◆ EXERCISE REQUIREMENTS:
Set down every entry once more, exactly as it appears.

◆ EXCERPTED DATA:
#####
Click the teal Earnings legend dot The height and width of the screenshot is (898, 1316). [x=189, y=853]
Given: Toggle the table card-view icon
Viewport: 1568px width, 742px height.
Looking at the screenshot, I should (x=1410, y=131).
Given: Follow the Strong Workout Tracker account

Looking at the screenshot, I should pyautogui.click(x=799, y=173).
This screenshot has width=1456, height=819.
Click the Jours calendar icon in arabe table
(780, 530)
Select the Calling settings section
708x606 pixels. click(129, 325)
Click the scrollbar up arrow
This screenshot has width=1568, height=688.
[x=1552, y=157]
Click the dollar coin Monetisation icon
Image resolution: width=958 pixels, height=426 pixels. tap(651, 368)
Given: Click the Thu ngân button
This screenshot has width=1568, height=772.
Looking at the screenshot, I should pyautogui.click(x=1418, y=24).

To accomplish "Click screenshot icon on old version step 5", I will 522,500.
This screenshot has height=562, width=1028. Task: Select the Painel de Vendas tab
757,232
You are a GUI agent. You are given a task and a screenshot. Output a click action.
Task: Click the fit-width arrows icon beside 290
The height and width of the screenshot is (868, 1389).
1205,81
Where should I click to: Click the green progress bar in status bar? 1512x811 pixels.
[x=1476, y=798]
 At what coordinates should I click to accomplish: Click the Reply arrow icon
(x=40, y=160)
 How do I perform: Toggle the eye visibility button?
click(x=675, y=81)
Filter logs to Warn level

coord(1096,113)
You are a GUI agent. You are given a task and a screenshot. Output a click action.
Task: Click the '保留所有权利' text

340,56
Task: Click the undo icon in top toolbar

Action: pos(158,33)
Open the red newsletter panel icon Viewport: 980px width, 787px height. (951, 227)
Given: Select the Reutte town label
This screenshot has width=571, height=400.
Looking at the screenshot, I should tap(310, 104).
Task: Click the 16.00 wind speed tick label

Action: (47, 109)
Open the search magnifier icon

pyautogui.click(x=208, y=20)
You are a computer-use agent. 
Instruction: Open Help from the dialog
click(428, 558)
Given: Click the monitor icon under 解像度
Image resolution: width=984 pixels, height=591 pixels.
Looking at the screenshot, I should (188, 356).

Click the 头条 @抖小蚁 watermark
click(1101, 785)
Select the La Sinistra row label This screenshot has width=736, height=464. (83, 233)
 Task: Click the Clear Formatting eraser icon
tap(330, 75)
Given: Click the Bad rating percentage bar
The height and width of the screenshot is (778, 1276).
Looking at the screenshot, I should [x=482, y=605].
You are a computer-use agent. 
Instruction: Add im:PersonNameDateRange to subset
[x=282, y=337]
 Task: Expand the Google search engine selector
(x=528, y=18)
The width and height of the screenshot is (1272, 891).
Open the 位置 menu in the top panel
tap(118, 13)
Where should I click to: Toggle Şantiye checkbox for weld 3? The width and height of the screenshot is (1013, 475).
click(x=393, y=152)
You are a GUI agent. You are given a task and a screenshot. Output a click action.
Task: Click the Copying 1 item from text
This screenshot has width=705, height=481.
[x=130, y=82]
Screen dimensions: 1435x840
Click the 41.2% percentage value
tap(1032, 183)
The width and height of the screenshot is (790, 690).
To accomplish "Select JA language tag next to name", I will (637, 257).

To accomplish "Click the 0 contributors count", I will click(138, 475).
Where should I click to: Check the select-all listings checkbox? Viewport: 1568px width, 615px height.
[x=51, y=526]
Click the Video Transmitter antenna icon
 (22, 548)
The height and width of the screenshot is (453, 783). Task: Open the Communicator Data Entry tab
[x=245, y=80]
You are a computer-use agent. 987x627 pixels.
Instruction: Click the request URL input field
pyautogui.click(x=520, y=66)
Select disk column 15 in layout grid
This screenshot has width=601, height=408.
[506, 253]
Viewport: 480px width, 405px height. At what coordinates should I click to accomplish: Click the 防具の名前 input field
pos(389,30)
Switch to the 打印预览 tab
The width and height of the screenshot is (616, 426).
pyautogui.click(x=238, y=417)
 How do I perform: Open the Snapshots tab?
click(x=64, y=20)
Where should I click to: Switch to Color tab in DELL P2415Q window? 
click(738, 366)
#####
◆ REPLY:
Click the teal Earnings legend dot The height and width of the screenshot is (898, 1316). [x=189, y=853]
Given: Toggle the table card-view icon
Viewport: 1568px width, 742px height.
Looking at the screenshot, I should (x=1410, y=131).
Given: Follow the Strong Workout Tracker account

Looking at the screenshot, I should pyautogui.click(x=799, y=173).
This screenshot has width=1456, height=819.
Click the Jours calendar icon in arabe table
(780, 530)
Select the Calling settings section
708x606 pixels. click(129, 325)
Click the scrollbar up arrow
This screenshot has width=1568, height=688.
[x=1552, y=157]
Click the dollar coin Monetisation icon
Image resolution: width=958 pixels, height=426 pixels. tap(651, 368)
Given: Click the Thu ngân button
This screenshot has width=1568, height=772.
Looking at the screenshot, I should pyautogui.click(x=1418, y=24).

To accomplish "Click screenshot icon on old version step 5", I will 522,500.
This screenshot has height=562, width=1028. Task: Select the Painel de Vendas tab
757,232
You are a GUI agent. You are given a task and a screenshot. Output a click action.
Task: Click the fit-width arrows icon beside 290
The height and width of the screenshot is (868, 1389).
1205,81
Where should I click to: Click the green progress bar in status bar? 1512x811 pixels.
[x=1476, y=798]
 At what coordinates should I click to accomplish: Click the Reply arrow icon
(x=40, y=160)
 How do I perform: Toggle the eye visibility button?
click(x=675, y=81)
Filter logs to Warn level

coord(1096,113)
You are a GUI agent. You are given a task and a screenshot. Output a click action.
Task: Click the '保留所有权利' text

340,56
Task: Click the undo icon in top toolbar

Action: pos(158,33)
Open the red newsletter panel icon Viewport: 980px width, 787px height. (951, 227)
Given: Select the Reutte town label
This screenshot has width=571, height=400.
Looking at the screenshot, I should tap(310, 104).
Task: Click the 16.00 wind speed tick label

Action: (47, 109)
Open the search magnifier icon

pyautogui.click(x=208, y=20)
You are a computer-use agent. 
Instruction: Open Help from the dialog
click(428, 558)
Given: Click the monitor icon under 解像度
Image resolution: width=984 pixels, height=591 pixels.
Looking at the screenshot, I should (188, 356).

Click the 头条 @抖小蚁 watermark
click(1101, 785)
Select the La Sinistra row label This screenshot has width=736, height=464. (83, 233)
 Task: Click the Clear Formatting eraser icon
tap(330, 75)
Given: Click the Bad rating percentage bar
The height and width of the screenshot is (778, 1276).
Looking at the screenshot, I should [x=482, y=605].
You are a computer-use agent. 
Instruction: Add im:PersonNameDateRange to subset
[x=282, y=337]
 Task: Expand the Google search engine selector
(x=528, y=18)
The width and height of the screenshot is (1272, 891).
Open the 位置 menu in the top panel
tap(118, 13)
Where should I click to: Toggle Şantiye checkbox for weld 3? The width and height of the screenshot is (1013, 475).
click(x=393, y=152)
You are a GUI agent. You are given a task and a screenshot. Output a click action.
Task: Click the Copying 1 item from text
This screenshot has width=705, height=481.
[x=130, y=82]
Screen dimensions: 1435x840
Click the 41.2% percentage value
tap(1032, 183)
The width and height of the screenshot is (790, 690).
To accomplish "Select JA language tag next to name", I will (637, 257).

To accomplish "Click the 0 contributors count", I will click(138, 475).
Where should I click to: Check the select-all listings checkbox? Viewport: 1568px width, 615px height.
[x=51, y=526]
Click the Video Transmitter antenna icon
 (22, 548)
The height and width of the screenshot is (453, 783). Task: Open the Communicator Data Entry tab
[x=245, y=80]
You are a computer-use agent. 987x627 pixels.
Instruction: Click the request URL input field
pyautogui.click(x=520, y=66)
Select disk column 15 in layout grid
This screenshot has width=601, height=408.
[506, 253]
Viewport: 480px width, 405px height. At what coordinates should I click to accomplish: Click the 防具の名前 input field
pos(389,30)
Switch to the 打印预览 tab
The width and height of the screenshot is (616, 426).
pyautogui.click(x=238, y=417)
 How do I perform: Open the Snapshots tab?
click(x=64, y=20)
Where should I click to: Switch to Color tab in DELL P2415Q window? 
click(738, 366)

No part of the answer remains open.